Hari-hari berlalu cepat. Orang-orang yang masih kokoh mulai lelah menyuarakan suara mereka. Satu per satu tumbang dalam keputusasaan. Mereka merasa tak ada lagi harapan menatap cahaya kebebasan.
Aku menatap mereka sembari mengepalkan tangan. Dalam hatiku aku berkata, “Aku masih berdiri.” Aku melangkah tegap di antara kerumunan dengan penuh keyakinan.
“Jangan menyerah! Kita tidak boleh kalah!,” ucapku lantang.
Beberapa orang hanya diam memandangku. Tatapan mereka menunjukkan rasa lelah pada harapan yang tak pernah menjadi nyata.
“Berdirilah tegak! Kita harus percaya pada harapan itu. Kita harus yakin ada cahaya kebebasan yang menanti kita. Bangunlah!”
Satu per satu mulai bangkit dan kembali ke barisan. Mereka semua akhirnya berkumpul, membuat formasi untuk menembus tembok setebal apa pun.
Para prajurit berbaris, membentuk pertahanan untuk menghadang kami. Mereka punya tameng-tameng kuat, senjata canggih, dan tidak peduli apakah kami akan mati atau tidak. Aku berdiri dengan tangan mengepal ke atas.
“Mereka punya SENJATA, tapi kita punya LISAN! Mereka punya ALAT, tapi kita punya AKAL!”
Kami tidak akan mundur lagi. Kami tidak peduli berapa banyak nyawa yang gugur hari ini. Kami tetap berdiri, menyokong harapan kecil kami demi menatap cahaya kebebasan.
Atmosfer berubah. Sosok kami yang berdiri tegak, membawa harapan-harapan kecil, tampak bercahaya di mata para prajurit. Seolah sebuah kekuatan bangkit dari barisan kami.
DUAR!
Ledakan besar muncul dari istana kerajaan. Teriakan kesakitan terdengar dari dalam. Para pemimpin berteriak dengan panik.
“Diam! Tolong diam! Hentikan suara-suara ini!”
“Telingaku… Tolong, telingaku sakit sekali!”
Para penguasa itu meraung kesakitan, membenturkan kepala ke tembok, bahkan ada yang rela memotong telinga hanya agar suara kami hilang.
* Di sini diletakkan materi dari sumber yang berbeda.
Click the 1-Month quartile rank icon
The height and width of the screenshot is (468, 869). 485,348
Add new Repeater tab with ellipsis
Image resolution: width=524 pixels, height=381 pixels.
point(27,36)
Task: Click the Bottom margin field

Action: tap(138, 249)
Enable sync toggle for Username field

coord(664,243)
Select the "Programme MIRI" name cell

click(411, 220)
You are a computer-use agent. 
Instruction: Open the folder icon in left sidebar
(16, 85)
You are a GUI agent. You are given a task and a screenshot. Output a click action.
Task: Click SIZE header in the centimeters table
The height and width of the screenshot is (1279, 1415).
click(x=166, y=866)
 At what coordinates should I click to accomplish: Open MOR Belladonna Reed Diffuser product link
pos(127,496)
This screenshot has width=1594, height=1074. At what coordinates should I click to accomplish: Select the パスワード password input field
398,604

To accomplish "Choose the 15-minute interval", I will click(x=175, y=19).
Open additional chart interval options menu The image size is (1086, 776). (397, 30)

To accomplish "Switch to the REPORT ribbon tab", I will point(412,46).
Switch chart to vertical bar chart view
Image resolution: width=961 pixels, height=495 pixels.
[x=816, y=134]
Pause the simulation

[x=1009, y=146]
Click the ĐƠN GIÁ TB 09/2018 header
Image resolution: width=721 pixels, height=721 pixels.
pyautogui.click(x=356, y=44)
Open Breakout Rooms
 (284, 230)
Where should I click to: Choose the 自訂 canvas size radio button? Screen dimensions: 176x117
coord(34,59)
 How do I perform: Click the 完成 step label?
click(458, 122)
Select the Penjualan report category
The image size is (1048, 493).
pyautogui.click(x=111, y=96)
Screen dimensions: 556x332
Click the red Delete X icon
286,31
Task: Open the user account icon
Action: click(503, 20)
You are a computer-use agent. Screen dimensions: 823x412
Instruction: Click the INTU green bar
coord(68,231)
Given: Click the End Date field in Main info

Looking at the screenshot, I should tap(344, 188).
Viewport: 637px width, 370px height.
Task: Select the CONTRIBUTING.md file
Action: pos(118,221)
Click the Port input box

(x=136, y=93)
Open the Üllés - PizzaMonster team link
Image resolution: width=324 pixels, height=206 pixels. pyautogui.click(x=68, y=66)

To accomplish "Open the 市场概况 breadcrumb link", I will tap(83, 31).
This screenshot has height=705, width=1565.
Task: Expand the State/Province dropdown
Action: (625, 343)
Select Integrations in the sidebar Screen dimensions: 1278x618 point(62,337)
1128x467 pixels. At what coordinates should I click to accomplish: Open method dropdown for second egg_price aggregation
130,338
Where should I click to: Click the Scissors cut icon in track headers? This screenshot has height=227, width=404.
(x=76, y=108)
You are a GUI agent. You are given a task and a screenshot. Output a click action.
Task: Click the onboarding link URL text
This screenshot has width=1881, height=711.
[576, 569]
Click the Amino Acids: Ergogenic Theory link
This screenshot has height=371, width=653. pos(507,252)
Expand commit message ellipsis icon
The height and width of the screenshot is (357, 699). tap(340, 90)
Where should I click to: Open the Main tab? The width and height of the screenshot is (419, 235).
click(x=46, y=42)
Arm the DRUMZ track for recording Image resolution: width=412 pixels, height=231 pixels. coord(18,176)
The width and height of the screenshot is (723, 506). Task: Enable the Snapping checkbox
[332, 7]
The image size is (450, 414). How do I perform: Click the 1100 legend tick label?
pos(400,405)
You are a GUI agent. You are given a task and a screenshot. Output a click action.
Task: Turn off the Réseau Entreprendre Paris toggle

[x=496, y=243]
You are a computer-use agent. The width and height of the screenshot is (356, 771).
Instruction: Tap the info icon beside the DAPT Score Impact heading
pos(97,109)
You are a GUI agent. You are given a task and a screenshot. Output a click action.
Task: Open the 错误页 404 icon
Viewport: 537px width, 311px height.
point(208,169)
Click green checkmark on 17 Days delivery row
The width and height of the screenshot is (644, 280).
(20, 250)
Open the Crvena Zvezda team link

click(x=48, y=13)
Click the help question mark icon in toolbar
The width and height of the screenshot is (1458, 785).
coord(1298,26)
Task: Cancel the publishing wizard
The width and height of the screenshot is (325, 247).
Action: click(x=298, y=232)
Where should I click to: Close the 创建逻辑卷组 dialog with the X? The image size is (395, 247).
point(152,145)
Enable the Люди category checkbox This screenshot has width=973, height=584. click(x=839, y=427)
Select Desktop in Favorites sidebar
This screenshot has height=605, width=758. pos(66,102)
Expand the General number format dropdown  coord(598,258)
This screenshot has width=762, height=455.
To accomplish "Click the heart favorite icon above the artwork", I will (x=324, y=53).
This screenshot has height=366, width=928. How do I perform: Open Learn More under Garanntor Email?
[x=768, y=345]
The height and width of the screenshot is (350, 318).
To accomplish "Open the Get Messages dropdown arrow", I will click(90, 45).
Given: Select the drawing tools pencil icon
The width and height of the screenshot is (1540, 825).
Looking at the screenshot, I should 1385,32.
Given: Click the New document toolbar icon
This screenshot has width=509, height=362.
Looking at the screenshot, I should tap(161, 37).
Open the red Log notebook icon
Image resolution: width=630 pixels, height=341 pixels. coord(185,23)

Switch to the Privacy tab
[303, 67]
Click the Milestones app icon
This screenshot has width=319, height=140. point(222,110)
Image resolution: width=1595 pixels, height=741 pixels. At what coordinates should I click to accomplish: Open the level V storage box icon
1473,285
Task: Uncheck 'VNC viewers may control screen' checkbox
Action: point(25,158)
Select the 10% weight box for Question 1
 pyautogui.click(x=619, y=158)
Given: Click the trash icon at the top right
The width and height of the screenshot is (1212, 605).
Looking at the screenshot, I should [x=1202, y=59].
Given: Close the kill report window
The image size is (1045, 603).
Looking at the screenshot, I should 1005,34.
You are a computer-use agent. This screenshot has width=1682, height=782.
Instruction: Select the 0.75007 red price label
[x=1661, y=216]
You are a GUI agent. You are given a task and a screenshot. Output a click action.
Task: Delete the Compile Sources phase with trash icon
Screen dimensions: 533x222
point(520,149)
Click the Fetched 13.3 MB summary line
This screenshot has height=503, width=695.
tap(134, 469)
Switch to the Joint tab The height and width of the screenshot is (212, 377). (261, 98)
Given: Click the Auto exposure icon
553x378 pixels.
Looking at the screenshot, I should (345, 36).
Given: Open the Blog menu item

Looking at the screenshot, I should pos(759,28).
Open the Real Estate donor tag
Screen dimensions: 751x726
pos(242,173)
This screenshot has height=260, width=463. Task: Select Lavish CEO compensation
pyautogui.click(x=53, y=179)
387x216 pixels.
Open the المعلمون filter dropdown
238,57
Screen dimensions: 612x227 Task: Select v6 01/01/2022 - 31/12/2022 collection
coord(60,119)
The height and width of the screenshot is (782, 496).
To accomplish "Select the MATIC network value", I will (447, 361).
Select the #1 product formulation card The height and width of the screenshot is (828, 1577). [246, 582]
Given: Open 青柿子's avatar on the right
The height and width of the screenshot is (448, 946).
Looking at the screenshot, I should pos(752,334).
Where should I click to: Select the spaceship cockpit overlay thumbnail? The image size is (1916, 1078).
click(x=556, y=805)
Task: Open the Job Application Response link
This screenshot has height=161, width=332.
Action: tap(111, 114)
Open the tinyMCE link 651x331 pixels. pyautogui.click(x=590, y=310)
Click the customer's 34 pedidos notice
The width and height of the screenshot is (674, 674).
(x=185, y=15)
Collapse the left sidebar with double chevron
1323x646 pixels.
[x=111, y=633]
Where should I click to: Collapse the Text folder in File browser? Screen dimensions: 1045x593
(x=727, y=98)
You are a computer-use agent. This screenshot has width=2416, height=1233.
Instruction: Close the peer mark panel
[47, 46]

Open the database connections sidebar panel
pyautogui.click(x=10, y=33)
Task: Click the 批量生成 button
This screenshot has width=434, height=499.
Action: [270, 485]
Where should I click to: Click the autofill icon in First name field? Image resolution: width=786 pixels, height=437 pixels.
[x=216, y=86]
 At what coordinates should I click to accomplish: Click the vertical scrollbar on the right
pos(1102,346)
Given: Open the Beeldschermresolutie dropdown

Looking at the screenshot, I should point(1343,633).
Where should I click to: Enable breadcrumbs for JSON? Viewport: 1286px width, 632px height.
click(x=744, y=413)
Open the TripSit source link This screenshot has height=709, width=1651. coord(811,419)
Beberapa jam kemudian, mereka semua tumbang. Para pemimpin tergeletak tak bernyawa. Tidak ada satu pun yang selamat. Kami menatap pemandangan itu dengan diam. Aku mengepalkan tangan dan mengangkatnya tinggi-tinggi.
“KITA BERHASIL!”
Suara lantangku menggema. Semua orang bersorak penuh kebahagiaan. Harapan kecil mereka akhirnya menjadi nyata. Langit menggelap, hujan turun, dan semua orang menari dalam kebebasan. Beban serta rasa sakit seakan lenyap hari itu. Aku tersenyum di antara mereka, menyadari ada secercah kekuatan yang muncul dari lubuk hati kami semua.
Keesokan paginya, kami siap memulai kehidupan baru tanpa beban dan rasa sakit. Kami berdiri bersama menatap masa depan cerah. Semua orang tersenyum dan saling mempererat genggaman. Tidak peduli seberat apa pun tantangan di masa depan, kami akan menghadapinya bersama, dengan senyum di wajah dan tangan yang saling menggenggam memberi kekuatan satu sama lain.